This is much less expensive than standard ultrasound procedures. Recently released provisional data for 2017 from the National Center for Health Statistics show that the preterm birth rate in the USA has reached 9.93 percent, up from 9.86 in 2016, the third consecutive annual increase after steady declines over the previous seven years.
Parents have long yearned for a simple test that could accurately predict a mother's due date, and her risk of a premature birth.
Researchers, led by Professor Steven Kueik of Stanford University, California, who published the journal Science, found a new method that predicts the activity of certain maternal and fetal genes as biomarkers.
Stevenson, M.D., principal investigator at the March of Dimes Prematurity Research Center at Stanford University, describes the PCR-based tests, which can be carried out on a single blood sample, as effectively "eavesdropping on a conversation" among the mother, the fetus, and the placenta.
Researchers were able to identify differences in RNA levels from seven genes between the two groups of women, accurately predicting which pregnancies would end up in preterm births up to two months prior to labor.
Prof Basky Thilaganathan, a Royal College of Obstetricians and Gynaecologists spokesman, said: "Complications from premature birth are a leading cause of infant mortality and affect 7-8% of all births in the UK".
"RNA corresponding to placental genes may provide an accurate estimate of fetal development and gestational age throughout pregnancy", the report found.
"Our test was able to predict 80.3% of women who went on to have any preterm birth, at 15 to 20 weeks gestation", Laura Jelliffe-Pawlowski, an associate professor and director of Precision Health and Discovery at the University of California, San Francisco's Preterm Birth Initiative and coauthor of the study, tells CNN. He added that today's findings affirm the existence of a "transcriptomic clock of pregnancy" that could serve as a new way to assess the gestational age of a fetus.
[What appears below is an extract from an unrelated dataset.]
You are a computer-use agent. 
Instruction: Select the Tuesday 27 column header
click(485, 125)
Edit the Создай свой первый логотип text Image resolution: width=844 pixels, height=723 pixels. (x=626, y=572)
Further development and validation of an initial model resulted in the identification of a panel nine placenta-specific RNAs (CGA, CAPN6, CGB, ALPP, CSHL1, PLAC4, PSG7, PAPPA, and LGALS14) in maternal blood that could predict gestational age. They noticed that levels of some genetic messenger molecules, called RNA, changed as the women's pregnancies progressed.
The scientists need to validate the new tests in larger cohorts of pregnant women before they can be made available for widespread use.
For the study, the team used blood samples collected during pregnancy to identify which genes gave reliable signals about gestational age and prematurity risk.
These women each gave a blood sample during the second or third trimester of their pregnancies. If larger clinical trials reproduce them, this kind of blood test could help save babies who would otherwise die because they were born prematurely, the researchers say.